▶ [YOUR TASK]
Edit the records below by changing every "How do I perform:" to "What is the step for:" and keeping everything else the same.
--
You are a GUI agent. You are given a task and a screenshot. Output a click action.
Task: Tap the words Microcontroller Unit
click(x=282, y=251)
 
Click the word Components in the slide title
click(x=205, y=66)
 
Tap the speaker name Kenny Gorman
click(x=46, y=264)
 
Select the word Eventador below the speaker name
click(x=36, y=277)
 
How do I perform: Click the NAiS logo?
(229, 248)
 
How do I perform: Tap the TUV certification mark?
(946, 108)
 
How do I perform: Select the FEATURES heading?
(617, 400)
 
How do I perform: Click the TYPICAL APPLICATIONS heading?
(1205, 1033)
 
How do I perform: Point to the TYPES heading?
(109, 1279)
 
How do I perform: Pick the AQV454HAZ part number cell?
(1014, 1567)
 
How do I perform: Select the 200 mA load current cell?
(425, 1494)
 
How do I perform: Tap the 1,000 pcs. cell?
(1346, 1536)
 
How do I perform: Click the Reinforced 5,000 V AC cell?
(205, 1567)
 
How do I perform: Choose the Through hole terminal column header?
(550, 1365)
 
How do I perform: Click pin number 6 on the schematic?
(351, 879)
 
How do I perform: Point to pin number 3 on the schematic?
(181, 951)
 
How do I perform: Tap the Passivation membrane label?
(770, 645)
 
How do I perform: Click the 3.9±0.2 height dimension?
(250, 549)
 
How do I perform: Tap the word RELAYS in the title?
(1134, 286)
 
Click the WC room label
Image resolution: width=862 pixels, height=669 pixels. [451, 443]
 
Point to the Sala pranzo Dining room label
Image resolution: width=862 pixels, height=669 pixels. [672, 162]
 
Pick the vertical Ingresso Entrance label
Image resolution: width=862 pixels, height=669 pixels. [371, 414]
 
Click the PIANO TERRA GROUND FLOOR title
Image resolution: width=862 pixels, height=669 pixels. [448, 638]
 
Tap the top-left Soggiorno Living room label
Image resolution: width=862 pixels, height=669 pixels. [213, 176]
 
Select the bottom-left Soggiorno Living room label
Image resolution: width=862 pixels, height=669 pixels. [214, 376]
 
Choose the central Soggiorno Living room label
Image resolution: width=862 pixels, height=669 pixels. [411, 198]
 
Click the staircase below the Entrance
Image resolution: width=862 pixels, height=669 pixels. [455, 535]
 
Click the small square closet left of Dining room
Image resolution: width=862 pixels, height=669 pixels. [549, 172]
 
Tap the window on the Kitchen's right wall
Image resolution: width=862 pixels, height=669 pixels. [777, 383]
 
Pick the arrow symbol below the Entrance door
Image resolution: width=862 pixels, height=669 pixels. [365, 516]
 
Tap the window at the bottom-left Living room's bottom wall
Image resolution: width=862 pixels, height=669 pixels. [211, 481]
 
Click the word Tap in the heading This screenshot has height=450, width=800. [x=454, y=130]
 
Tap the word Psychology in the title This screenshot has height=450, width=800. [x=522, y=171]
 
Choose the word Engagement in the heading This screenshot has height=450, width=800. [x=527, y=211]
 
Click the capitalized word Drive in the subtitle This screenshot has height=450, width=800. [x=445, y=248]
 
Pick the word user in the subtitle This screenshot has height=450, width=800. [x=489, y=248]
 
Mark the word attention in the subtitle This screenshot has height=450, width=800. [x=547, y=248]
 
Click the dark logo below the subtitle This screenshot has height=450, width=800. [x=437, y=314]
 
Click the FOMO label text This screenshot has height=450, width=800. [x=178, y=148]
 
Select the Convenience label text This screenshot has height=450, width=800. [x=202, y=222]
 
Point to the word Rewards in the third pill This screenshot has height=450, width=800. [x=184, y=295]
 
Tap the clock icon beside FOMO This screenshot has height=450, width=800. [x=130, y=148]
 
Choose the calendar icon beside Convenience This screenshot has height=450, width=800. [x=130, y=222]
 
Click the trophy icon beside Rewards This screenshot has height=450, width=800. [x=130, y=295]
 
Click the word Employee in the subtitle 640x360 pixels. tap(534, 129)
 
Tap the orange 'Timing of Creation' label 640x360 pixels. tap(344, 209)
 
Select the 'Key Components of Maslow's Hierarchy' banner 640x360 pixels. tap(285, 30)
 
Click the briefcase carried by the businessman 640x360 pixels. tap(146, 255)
--
▶ [EXERCISE OUTPUT]
You are a GUI agent. You are given a task and a screenshot. Output a click action.
Task: Tap the words Microcontroller Unit
click(x=282, y=251)
 
Click the word Components in the slide title
click(x=205, y=66)
 
Tap the speaker name Kenny Gorman
click(x=46, y=264)
 
Select the word Eventador below the speaker name
click(x=36, y=277)
 
What is the step for: Click the NAiS logo?
(229, 248)
 
What is the step for: Tap the TUV certification mark?
(946, 108)
 
What is the step for: Select the FEATURES heading?
(617, 400)
 
What is the step for: Click the TYPICAL APPLICATIONS heading?
(1205, 1033)
 
What is the step for: Point to the TYPES heading?
(109, 1279)
 
What is the step for: Pick the AQV454HAZ part number cell?
(1014, 1567)
 
What is the step for: Select the 200 mA load current cell?
(425, 1494)
 
What is the step for: Tap the 1,000 pcs. cell?
(1346, 1536)
 
What is the step for: Click the Reinforced 5,000 V AC cell?
(205, 1567)
 
What is the step for: Choose the Through hole terminal column header?
(550, 1365)
 
What is the step for: Click pin number 6 on the schematic?
(351, 879)
 
What is the step for: Point to pin number 3 on the schematic?
(181, 951)
 
What is the step for: Tap the Passivation membrane label?
(770, 645)
 
What is the step for: Click the 3.9±0.2 height dimension?
(250, 549)
 
What is the step for: Tap the word RELAYS in the title?
(1134, 286)
 
Click the WC room label
Image resolution: width=862 pixels, height=669 pixels. [451, 443]
 
Point to the Sala pranzo Dining room label
Image resolution: width=862 pixels, height=669 pixels. [672, 162]
 
Pick the vertical Ingresso Entrance label
Image resolution: width=862 pixels, height=669 pixels. [371, 414]
 
Click the PIANO TERRA GROUND FLOOR title
Image resolution: width=862 pixels, height=669 pixels. [448, 638]
 
Tap the top-left Soggiorno Living room label
Image resolution: width=862 pixels, height=669 pixels. [213, 176]
 
Select the bottom-left Soggiorno Living room label
Image resolution: width=862 pixels, height=669 pixels. [214, 376]
 
Choose the central Soggiorno Living room label
Image resolution: width=862 pixels, height=669 pixels. [411, 198]
 
Click the staircase below the Entrance
Image resolution: width=862 pixels, height=669 pixels. [455, 535]
 
Click the small square closet left of Dining room
Image resolution: width=862 pixels, height=669 pixels. [549, 172]
 
Tap the window on the Kitchen's right wall
Image resolution: width=862 pixels, height=669 pixels. [777, 383]
 
Pick the arrow symbol below the Entrance door
Image resolution: width=862 pixels, height=669 pixels. [365, 516]
 
Tap the window at the bottom-left Living room's bottom wall
Image resolution: width=862 pixels, height=669 pixels. [211, 481]
 
Click the word Tap in the heading This screenshot has height=450, width=800. [x=454, y=130]
 
Tap the word Psychology in the title This screenshot has height=450, width=800. [x=522, y=171]
 
Choose the word Engagement in the heading This screenshot has height=450, width=800. [x=527, y=211]
 
Click the capitalized word Drive in the subtitle This screenshot has height=450, width=800. [x=445, y=248]
 
Pick the word user in the subtitle This screenshot has height=450, width=800. [x=489, y=248]
 
Mark the word attention in the subtitle This screenshot has height=450, width=800. [x=547, y=248]
 
Click the dark logo below the subtitle This screenshot has height=450, width=800. [x=437, y=314]
 
Click the FOMO label text This screenshot has height=450, width=800. [x=178, y=148]
 
Select the Convenience label text This screenshot has height=450, width=800. [x=202, y=222]
 
Point to the word Rewards in the third pill This screenshot has height=450, width=800. [x=184, y=295]
 
Tap the clock icon beside FOMO This screenshot has height=450, width=800. [x=130, y=148]
 
Choose the calendar icon beside Convenience This screenshot has height=450, width=800. [x=130, y=222]
 
Click the trophy icon beside Rewards This screenshot has height=450, width=800. [x=130, y=295]
 
Click the word Employee in the subtitle 640x360 pixels. tap(534, 129)
 
Tap the orange 'Timing of Creation' label 640x360 pixels. tap(344, 209)
 
Select the 'Key Components of Maslow's Hierarchy' banner 640x360 pixels. tap(285, 30)
 
Click the briefcase carried by the businessman 640x360 pixels. tap(146, 255)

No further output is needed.